Yet another example of a clearcut fix right in front of your nose that somehow you just can't see. I wonder with today's modern vehicles if there's any kind of equivalent problem that occurs. It seems like easy to fix switches have been replaced with software code that may be just as simple, but nearly always requires dealer intervention.
Yes. What I find charming about this story is that the engineers -- and management -- of the late 1950s and early 1960s had no idea their products would still be around and loved decades after rolling off the line. Their customers loved these little Fords. Reminds me of the Bob Seeger song "Makin Thunderbirds," sung from the line workers' POV: "We were young, we were proud, we were makin' Thunderbirds."
"... no idea their products would still be around and loved decades after rolling off the line."

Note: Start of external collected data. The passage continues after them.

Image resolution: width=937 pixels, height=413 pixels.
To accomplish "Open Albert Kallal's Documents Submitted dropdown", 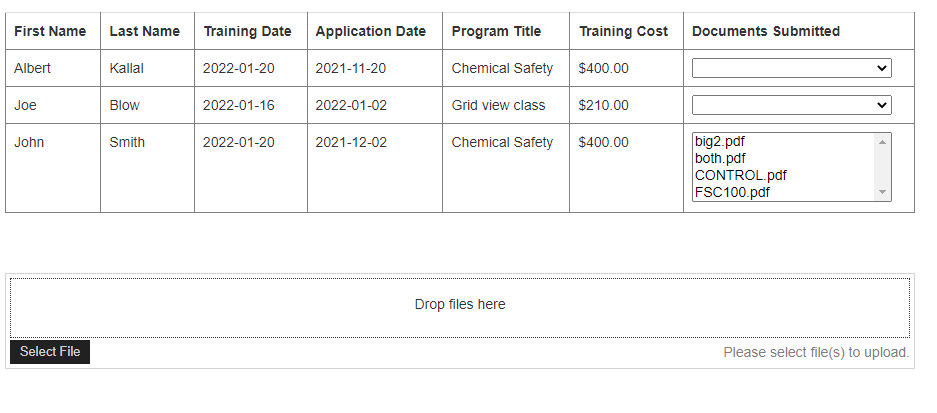I will (x=791, y=68).
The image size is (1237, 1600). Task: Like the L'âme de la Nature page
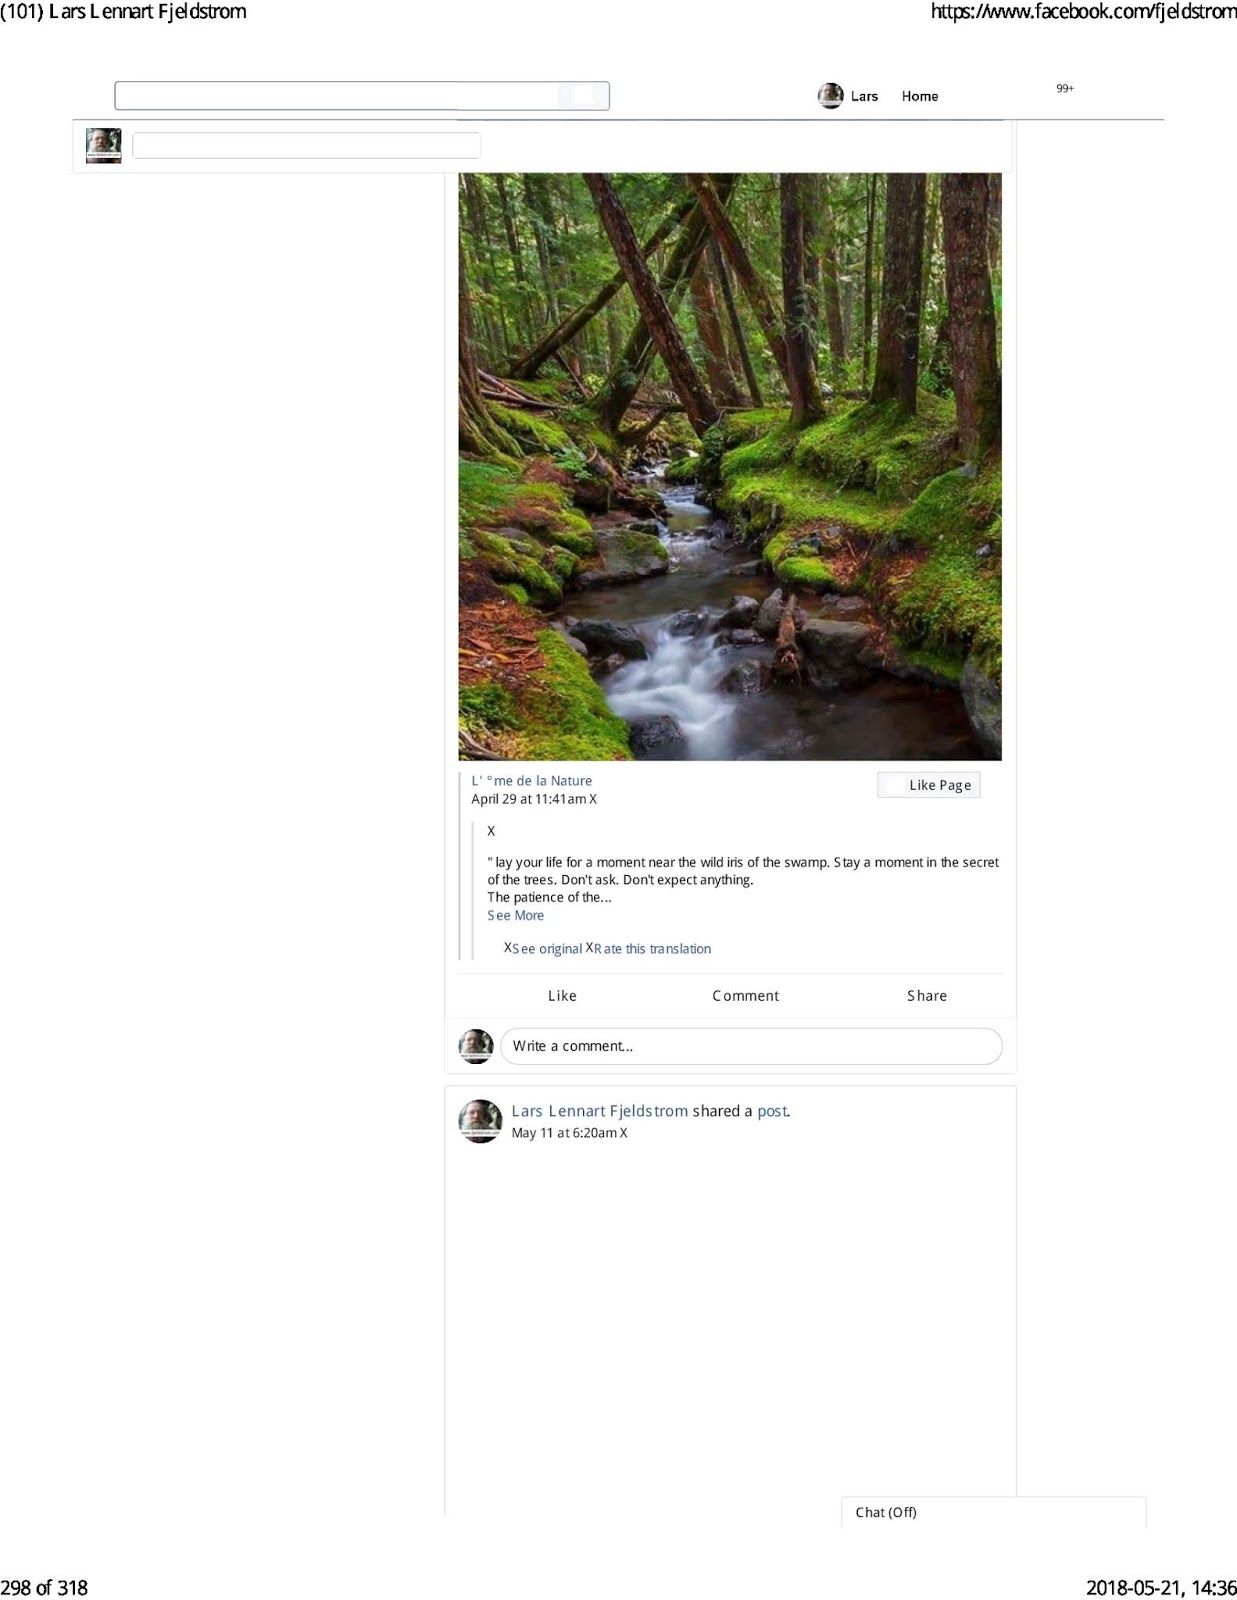929,785
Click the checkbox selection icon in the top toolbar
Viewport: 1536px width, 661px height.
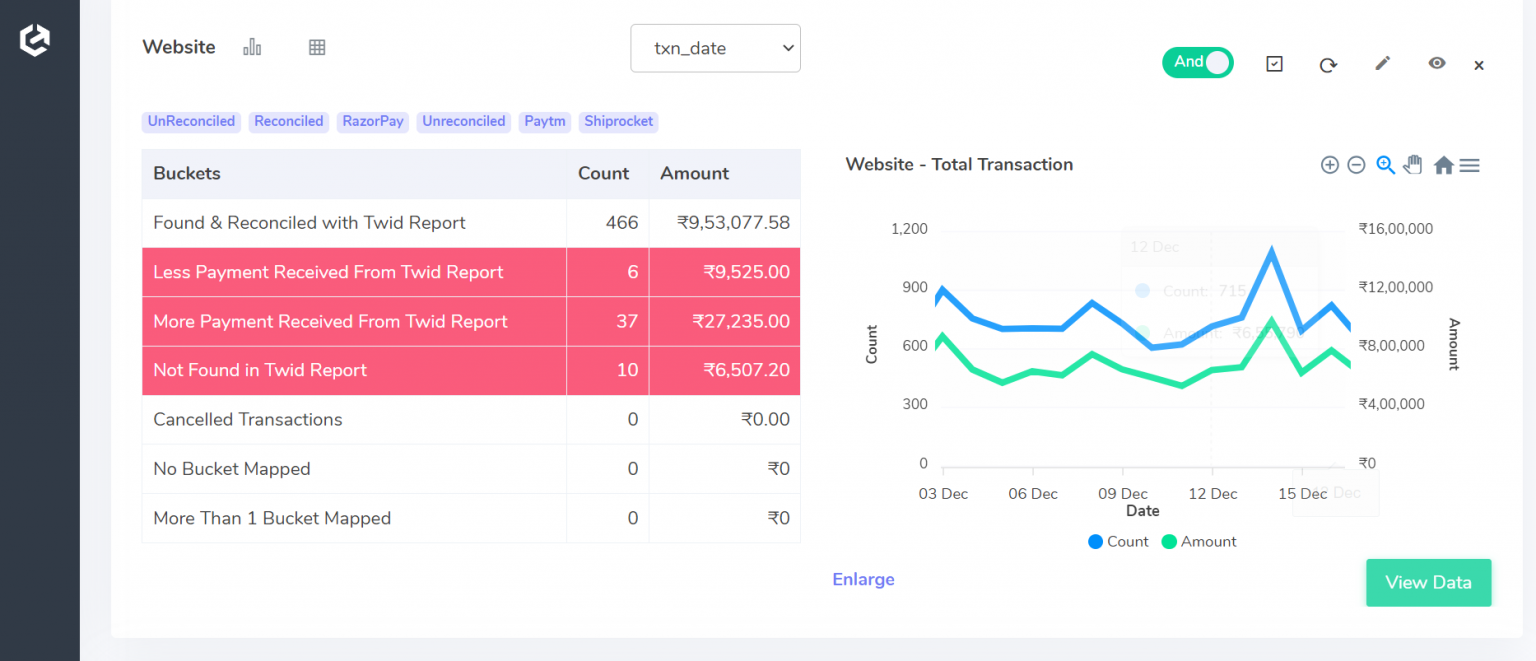[1274, 62]
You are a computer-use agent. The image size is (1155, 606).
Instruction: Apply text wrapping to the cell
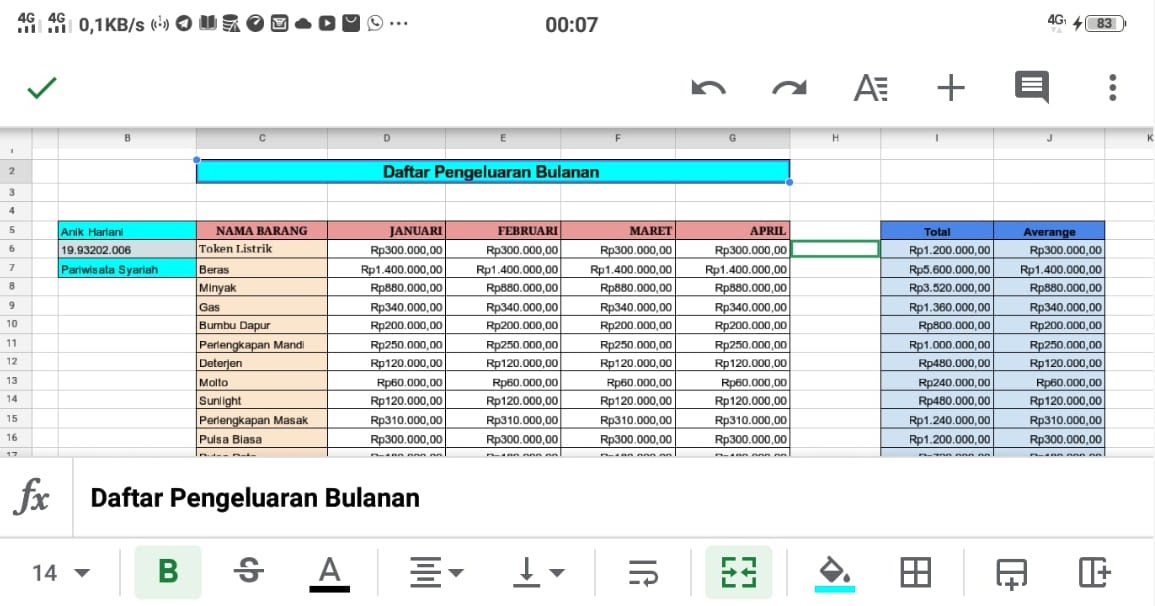(x=645, y=572)
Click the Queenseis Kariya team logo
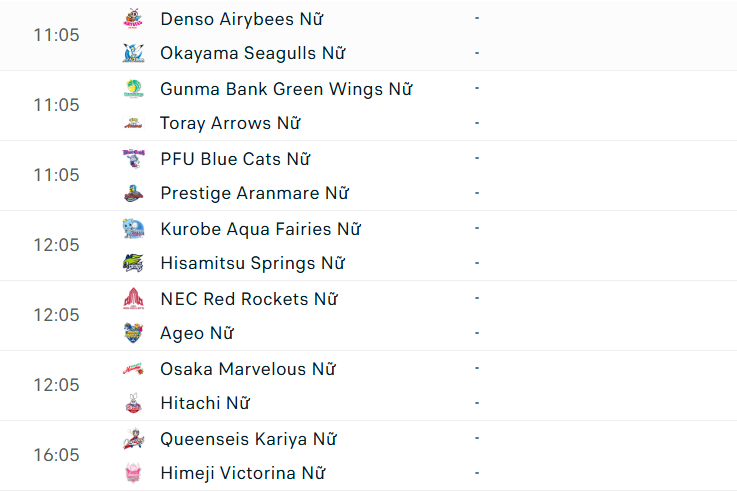Viewport: 737px width, 492px height. 133,439
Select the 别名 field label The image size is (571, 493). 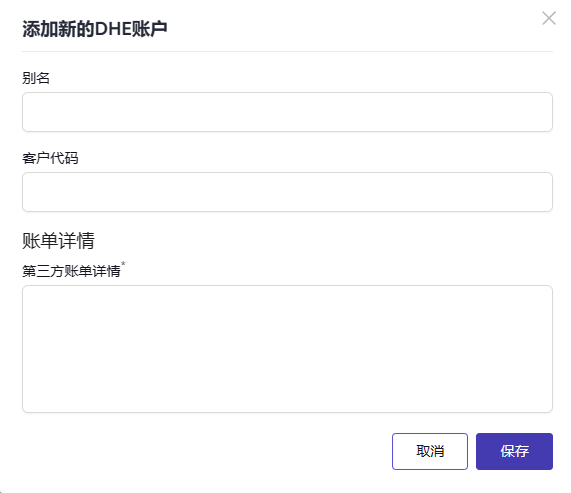coord(36,78)
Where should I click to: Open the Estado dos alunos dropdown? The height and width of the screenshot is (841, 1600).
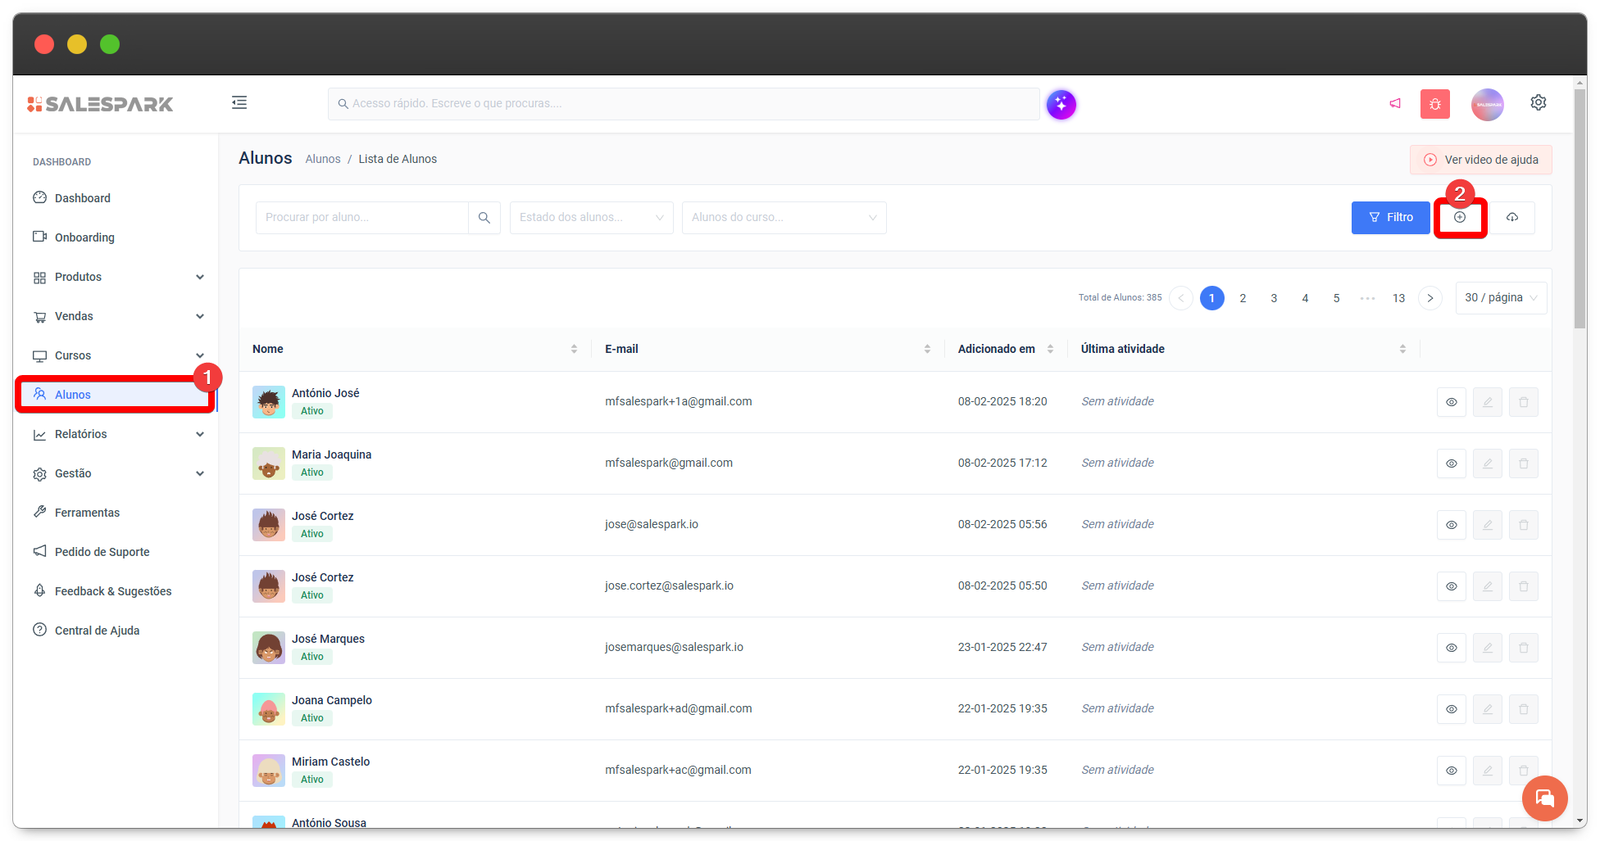591,218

Most manufacturers today seem neither to know nor care whether their products will last beyond the warranty; in fact, given the bailouts that some companies received for bad products, they might not care if their product lasts longer than it takes to drive it off the dealer's lot.
I can't wait for the day -- coming soon -- when everything from starter to brakes, from accelerator pedal to air bags, communicates through a single high-speed bus; when a stalling problem might result from a latched tire-pressure sensor or a bad dome light switch. Happy days ahead! (-:
That's funny Gafishder. I think large appliances are already suffering from your description of one item shutting down the whole system. The mechanics of washers, dryers, dishwashers seem to be in good shape for running smoothly for years. It's the control pads that seem to fail early.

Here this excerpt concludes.